Não deu tempo para Jair Bolsonaro festejar a sua liberação do leito hospitalar do Hospital Albert Einstein, pois mal aterrizou no Planalto e viu-se envolvido por inúmeras crises, as mais espinhentas oriundas de seu círculo familiar, ou melhor dito, de seus filhos. Nas eleições presidenciais do ano passado, algo de curioso aconteceu, similar às campanhas do varejo como também das companhias aéreas: “compre um e leve dois”. Nas urnas de outubro optamos por um e acabamos levando quatro.
Obviamente me refiro ao clã Bolsonaro, o presidente e seus três filhos, que atuam em bloco, solidamente unido por fortes laços emocionais e ideológicos, tendo encontrado na máxima de Alexandre Dumas em Os Três Mosqueteiros: “um por todos e todos por um” a sua definitiva norma de atuação.

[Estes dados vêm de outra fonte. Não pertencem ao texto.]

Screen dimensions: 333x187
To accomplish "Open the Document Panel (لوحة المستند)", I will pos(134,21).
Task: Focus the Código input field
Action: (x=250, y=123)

Os três “garotos”, como ele continua a chamá-los, conquistaram, pelo voto popular, importantes funções na administração pública: Flávio, o primogênito, foi eleito senador pelo Rio de Janeiro; Carlos, o pitbull da família, vereador pela cidade do Rio de Janeiro; e Eduardo, deputado federal por São Paulo. Mesmo assim, a prole não arreda pé do Planalto, procurando influenciar a todo custo, a tomada de decisões palacianas e causando, não poucas vezes, constrangimentos entre os grupos que compõem o núcleo duro do governo.
Ao que parece, a proximidade ao poder lhes subiu à cabeça, pois circulam pela Presidência da República como se estivessem numa empresa privada de propriedade da família. A ala militar já pronunciou-se contra a ingerência dos “garotos” nos negócios de Estado, deixando entrever uma eventual retirada de apoio caso continuassem as descabidas intervenções em negócios que não lhes dizem respeito.
O clã Bolsonaro é um elemento fortíssimo no governo central. Ideológico e belicoso, encontra sua inspiração nas teses de extrema direita de Olavo de Carvalho, brasileiro radicado nos Estados Unidos e idolatrado pela família presidencial. A ele devemos a nomeação de excentricidades, como Ricardo Velez para o Ministério da Educação e Ernesto Araujo para o Itamaraty.
Paranoicamente convictos de que as esquerdas, PT, comunistas, TV Globo, Folha de São Paulo e a imprensa em geral ameaçam permanentemente o cargo e a vida do presidente, esta turma se mantém em permanente mobilização em um clima de agressiva campanha eleitoral.
Como contraponto, encontramos um segundo grupo na alta esfera, tão poderoso como o anterior, porém menos ideológico, mais pragmático e cauteloso, aberto ao diálogo e à negociação. Figuram neste grupo de “moderados” e o vice, general Hamilton Mourão, os ministros Paulo Guedes e Sérgio Moro e a ala militar sediada no Planalto.
É mais do que natural que grupos com visões do mundo tão antagônicas tenham desacordos frequentes, quando não permanentes.
A fritura e defenestração do ministro Gustavo Bebiano da Secretaria Geral da Presidência da República, foi um exemplo: os “moderados” queriam mantê-lo, temendo respingos que pudessem dificultar a aprovação das reformas no Congresso.
O recente encontro do “Grupo de Lima”, que reuniu chefes de governo e chanceleres americanos para confabular sobre a crise venezuelana, também não deixou de ser uma lapidar demonstração da falta de confiança reinante: os moderados conseguiram escalar o vice-presidente Mourão, para que “botasse o olho” no chanceler Ernesto Araújo, grande entusiasta de uma intervenção militar no país vizinho, entusiasticamente apregoada pelo guru americano, Donald Trump.
Em verdade, os militares estão mostrando sinais de cansaço das trambicagens dos filhos e da inabilidade política do titular. A encrenca financeira do primogênito Flávio e o triste envolvimento do filho Carlos na demissão de Bebiano só fizeram aumentar o desagrado das fardas com os filhos do capitão.
Bolsonaro terá que botar urgentemente ordem na casa, decretando o banimento de todos da Capital Federal e limitando suas presenças aos churrascos familiares nos finais de semana, na Granja do Torto.
Tenho a forte impressão de que se a governabilidade do país correr o menor risco, teremos um “golpe branco” e o atual governo militarista se transformará num governo militar. Espero estar enganado.